# Can I use a smart phone as a source?



## ryzsy (Nov 28, 2021)

I am streaming something on Facebook live via OBS. I would like to use a smartphone's picture and sound as a source in my stream. The hard part is: the OBS laptop and the smart phone aren't at the same place. They are on different Wi-Fi. I found lot of YouTube videos how to use it on the same Wi-Fi, but is there any solutions if we aren't at the same place?


----------



## PedjaS (Nov 30, 2021)

Yes you can except there is high possibility of big latency which may be problematic for live streaming.

First try obs.ninja. If it works fine that is the simplest option. OBS can connect directly to obs.ninja stream.
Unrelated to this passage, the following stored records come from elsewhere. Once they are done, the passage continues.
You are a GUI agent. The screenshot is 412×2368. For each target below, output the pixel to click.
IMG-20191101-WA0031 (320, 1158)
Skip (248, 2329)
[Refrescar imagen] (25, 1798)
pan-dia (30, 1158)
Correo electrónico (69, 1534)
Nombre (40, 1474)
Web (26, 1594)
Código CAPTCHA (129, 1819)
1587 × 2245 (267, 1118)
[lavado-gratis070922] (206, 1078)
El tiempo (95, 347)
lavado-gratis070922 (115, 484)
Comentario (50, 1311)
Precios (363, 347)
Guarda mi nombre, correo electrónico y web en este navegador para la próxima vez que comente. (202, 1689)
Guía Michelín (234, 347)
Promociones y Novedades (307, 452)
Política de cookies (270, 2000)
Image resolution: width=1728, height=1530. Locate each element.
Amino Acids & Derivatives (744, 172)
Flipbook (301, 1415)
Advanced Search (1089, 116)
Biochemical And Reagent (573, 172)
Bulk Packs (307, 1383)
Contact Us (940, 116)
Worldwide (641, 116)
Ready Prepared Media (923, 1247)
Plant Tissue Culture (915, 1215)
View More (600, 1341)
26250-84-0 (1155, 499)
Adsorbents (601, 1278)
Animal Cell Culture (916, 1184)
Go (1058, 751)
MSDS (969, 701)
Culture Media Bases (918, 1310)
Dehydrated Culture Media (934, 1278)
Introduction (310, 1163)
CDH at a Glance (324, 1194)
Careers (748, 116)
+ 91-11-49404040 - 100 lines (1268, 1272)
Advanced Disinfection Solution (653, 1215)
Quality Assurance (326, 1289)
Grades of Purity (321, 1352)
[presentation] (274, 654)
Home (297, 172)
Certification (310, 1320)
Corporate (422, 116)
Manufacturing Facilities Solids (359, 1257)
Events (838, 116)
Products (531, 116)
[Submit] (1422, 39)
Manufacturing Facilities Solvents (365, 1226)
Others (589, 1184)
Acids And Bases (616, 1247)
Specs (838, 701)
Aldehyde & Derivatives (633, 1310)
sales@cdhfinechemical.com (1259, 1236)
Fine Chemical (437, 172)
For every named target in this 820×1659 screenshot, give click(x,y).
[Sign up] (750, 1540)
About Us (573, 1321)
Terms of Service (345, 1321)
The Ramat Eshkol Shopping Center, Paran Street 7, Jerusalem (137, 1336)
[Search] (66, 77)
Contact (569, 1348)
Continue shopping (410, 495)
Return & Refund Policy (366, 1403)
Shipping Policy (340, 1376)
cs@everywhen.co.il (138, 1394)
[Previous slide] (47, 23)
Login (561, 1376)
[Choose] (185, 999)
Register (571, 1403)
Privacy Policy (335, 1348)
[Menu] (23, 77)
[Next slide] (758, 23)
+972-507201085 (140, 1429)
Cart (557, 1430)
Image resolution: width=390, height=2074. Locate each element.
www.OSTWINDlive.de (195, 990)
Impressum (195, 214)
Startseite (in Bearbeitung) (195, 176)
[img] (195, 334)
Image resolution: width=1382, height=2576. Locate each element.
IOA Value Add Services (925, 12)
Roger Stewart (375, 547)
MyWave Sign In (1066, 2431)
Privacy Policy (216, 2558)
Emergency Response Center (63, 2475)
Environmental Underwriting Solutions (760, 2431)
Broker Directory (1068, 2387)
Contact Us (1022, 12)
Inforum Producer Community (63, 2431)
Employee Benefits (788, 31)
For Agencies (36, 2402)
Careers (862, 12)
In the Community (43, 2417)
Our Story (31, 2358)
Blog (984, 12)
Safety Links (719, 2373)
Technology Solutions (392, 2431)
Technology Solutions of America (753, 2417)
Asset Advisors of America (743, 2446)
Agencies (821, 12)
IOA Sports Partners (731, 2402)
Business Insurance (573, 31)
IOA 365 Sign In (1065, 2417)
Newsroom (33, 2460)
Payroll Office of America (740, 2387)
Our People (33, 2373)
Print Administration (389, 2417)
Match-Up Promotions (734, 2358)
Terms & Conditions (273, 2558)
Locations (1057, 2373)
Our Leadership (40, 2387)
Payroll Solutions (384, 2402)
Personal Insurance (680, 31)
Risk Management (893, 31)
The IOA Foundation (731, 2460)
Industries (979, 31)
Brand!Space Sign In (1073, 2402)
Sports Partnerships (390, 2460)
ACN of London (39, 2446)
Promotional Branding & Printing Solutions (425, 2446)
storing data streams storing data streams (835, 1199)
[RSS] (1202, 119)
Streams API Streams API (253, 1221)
Then, you may try Iriun (you have to install aplication both on mobile phone and on PC. After that you will se phone camera as virtual webcam on PC.

Last option is to use some program that would use phone camera and stream it as IP camera. Try CamOn Live Streaming and IP Camera (Android). OSM can connect directly to such IP camera.


----------



## Lawrence_SoCal (Nov 30, 2021)

Another option would be using the new NDI v5 Bridge. But expect to pay more for the lower latency capabilities
Oh, and beware implications on your Wide Area Networking... and dependency (for a good video) on consistent latency/jitter from remote users' phone/camera... which is NEVER something to count on over the open Internet... 
Sometimes you get good results, but the Internet was designed for moving data packets that didn't care about real-time watching/listening. I say this is as using the Internet often works, but expectations should be realistic. Telco and other companies using Private Peering arrangements to bypass bottlenecks (traffic jams) at Public Peering points.


----------